# Reality vs. Expectation



## Spider (Aug 24, 2013)

Thought this was funny.


----------



## Jess A (Aug 24, 2013)

Haha! Loved the bit particularly about the work space. I painted my office in calming blue tones and set it up to 'fuel my muse' - I never, ever write in there. It's become more of a storage space for books, guitars and research. I sit at my desk in my bedroom or on my bed, or I write in a notebook when I'm out and about. I keep saying I'll clear the office one day, and use it properly. But...it's been three years.


----------



## Devor (Aug 25, 2013)

That was depressing.


----------



## Daenelia (Aug 28, 2013)

I always envision Roald Dahl in his old chair in the shed. That's reality and it is pretty romantic. 

... I am already planning a shed in the garden even if I will never write a book.


----------



## A. E. Lowan (Aug 28, 2013)

My reality involves a chair with folded towels for added padding, a stuffed baby griffin, and a metal slinky.

And pens.  An ungodly amount of really nice pens.  Which is really funny since I do all my note-making on the computer.


----------



## Steerpike (Aug 28, 2013)

Expectation:

I have a nice writing space where I can put my computer!

■ **TASK INSTRUCTIONS**:
**A)** Reproduce the forum thread word for word between "## Daenelia (Aug" and "a metal slinky.", inclusive.
**B)** Answer these questions from the forum thread:
(i) In what tones did Jess A paint the office?
(ii) Whom does Daenelia envision in an old chair in the shed?
(iii) What is on A. E. Lowan's chair for added padding?
**C)** Summarize the forum thread in two sentences.
The listing after this is separate material from the forum thread.

■ **RECORD EXCERPTS**:

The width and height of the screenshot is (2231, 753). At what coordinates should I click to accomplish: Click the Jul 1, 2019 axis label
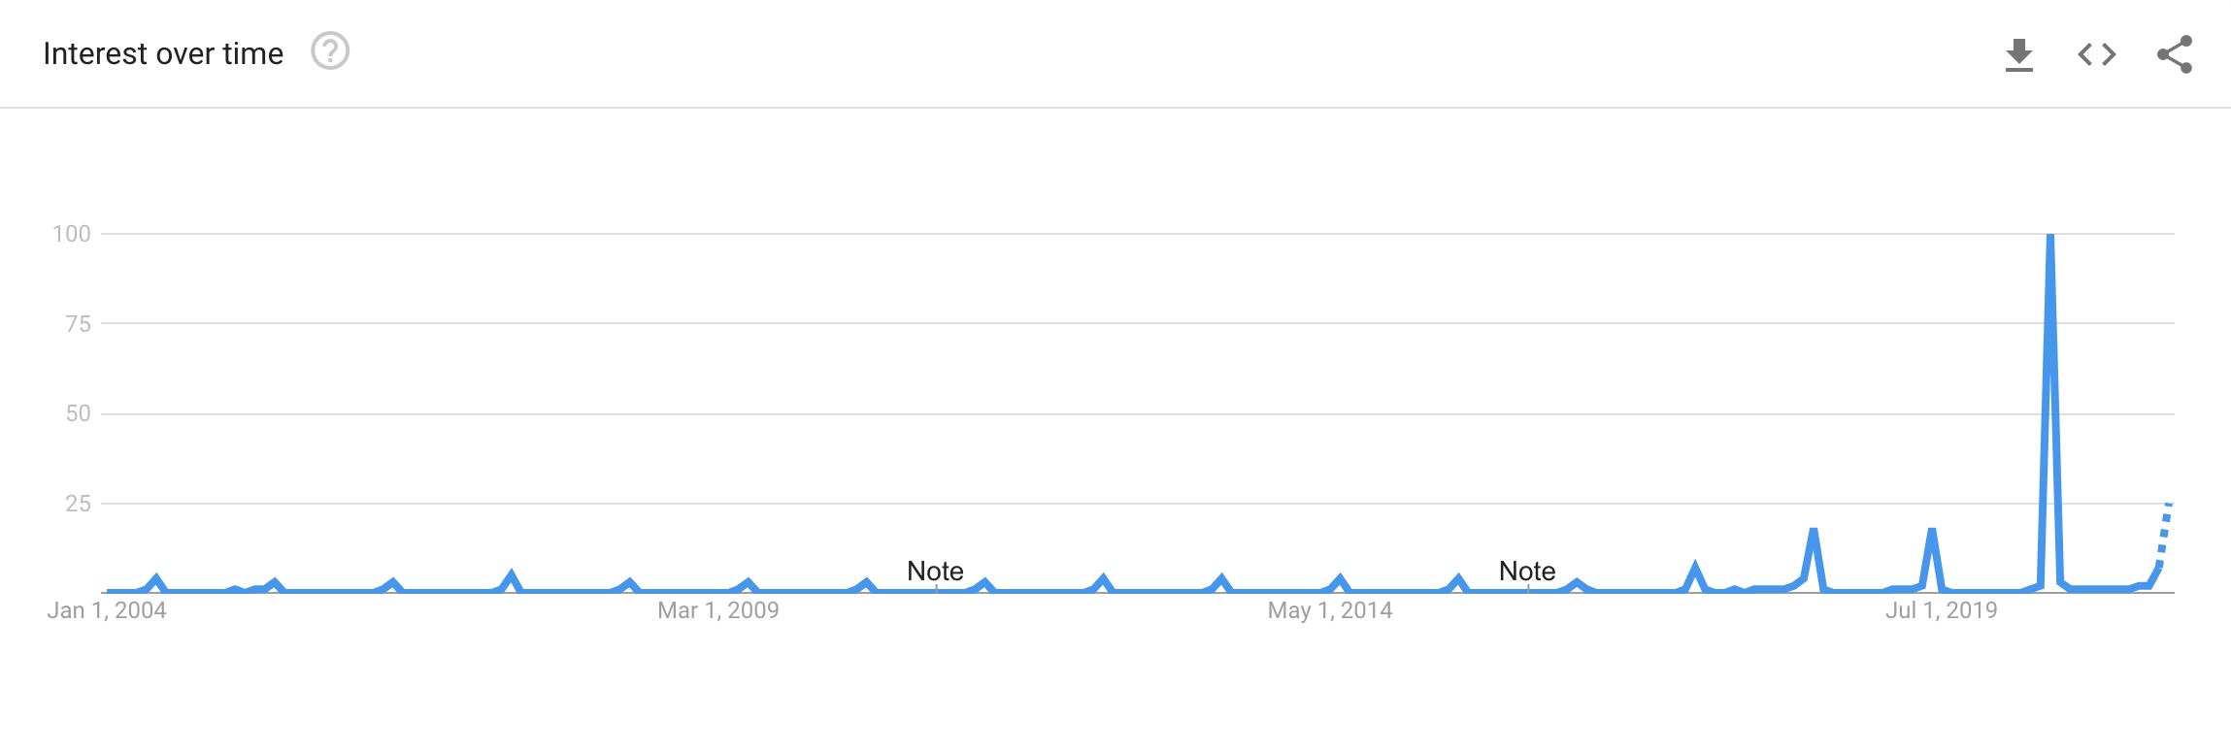1942,610
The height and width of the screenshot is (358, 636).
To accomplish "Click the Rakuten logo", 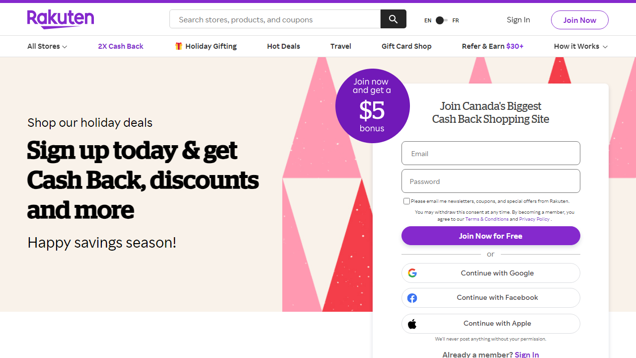I will (x=60, y=19).
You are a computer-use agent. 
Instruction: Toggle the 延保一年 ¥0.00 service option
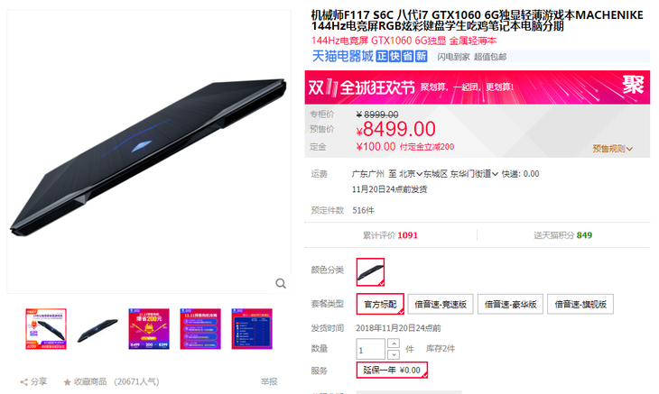click(392, 370)

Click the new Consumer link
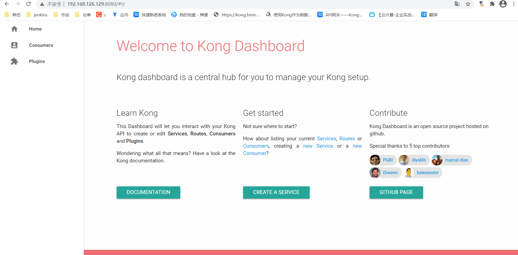point(255,153)
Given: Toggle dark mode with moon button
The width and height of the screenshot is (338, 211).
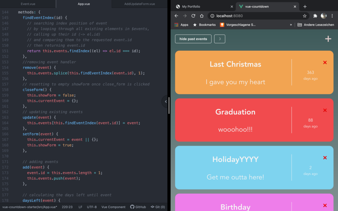Looking at the screenshot, I should (x=220, y=39).
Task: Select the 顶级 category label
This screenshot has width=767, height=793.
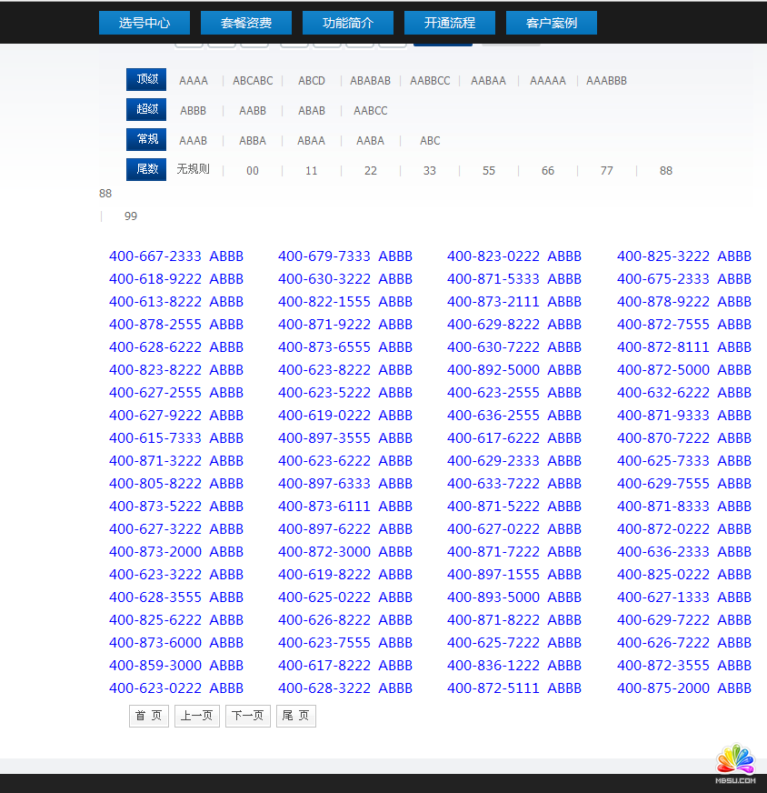Action: 146,79

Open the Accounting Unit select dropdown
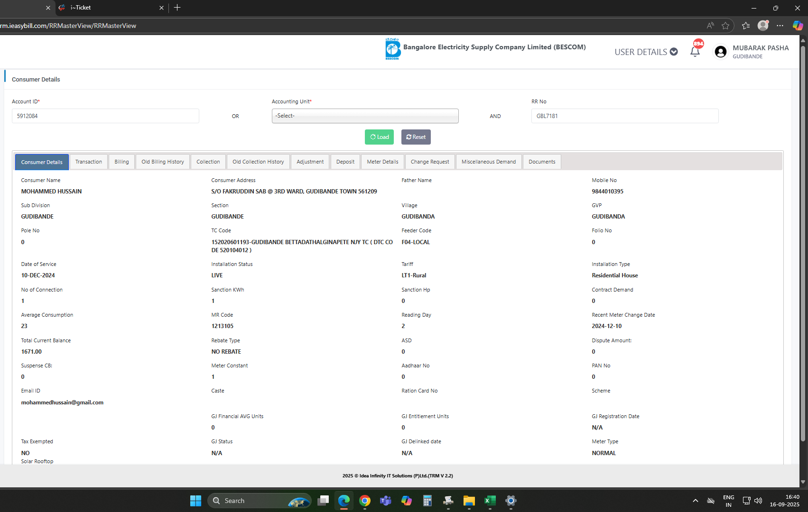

■ **EXERCISE RESULTS**:
**A)**
## Daenelia (Aug 28, 2013)

I always envision Roald Dahl in his old chair in the shed. That's reality and it is pretty romantic. 

... I am already planning a shed in the garden even if I will never write a book.


----------



## A. E. Lowan (Aug 28, 2013)

My reality involves a chair with folded towels for added padding, a stuffed baby griffin, and a metal slinky.

**B)**
(i) Calming blue tones
(ii) Roald Dahl
(iii) Folded towels

**C)** Under the title "Reality vs. Expectation," Spider posts something thought to be funny, and Jess A replies that an office painted in calming blue tones to "fuel my muse" has become storage for books, guitars and research, while the writing happens at a bedroom desk, on the bed or in a notebook. Other replies call the post depressing, picture Roald Dahl in his old chair in the shed, and describe a writing reality of a chair padded with folded towels, a stuffed baby griffin, a metal slinky and an ungodly amount of really nice pens.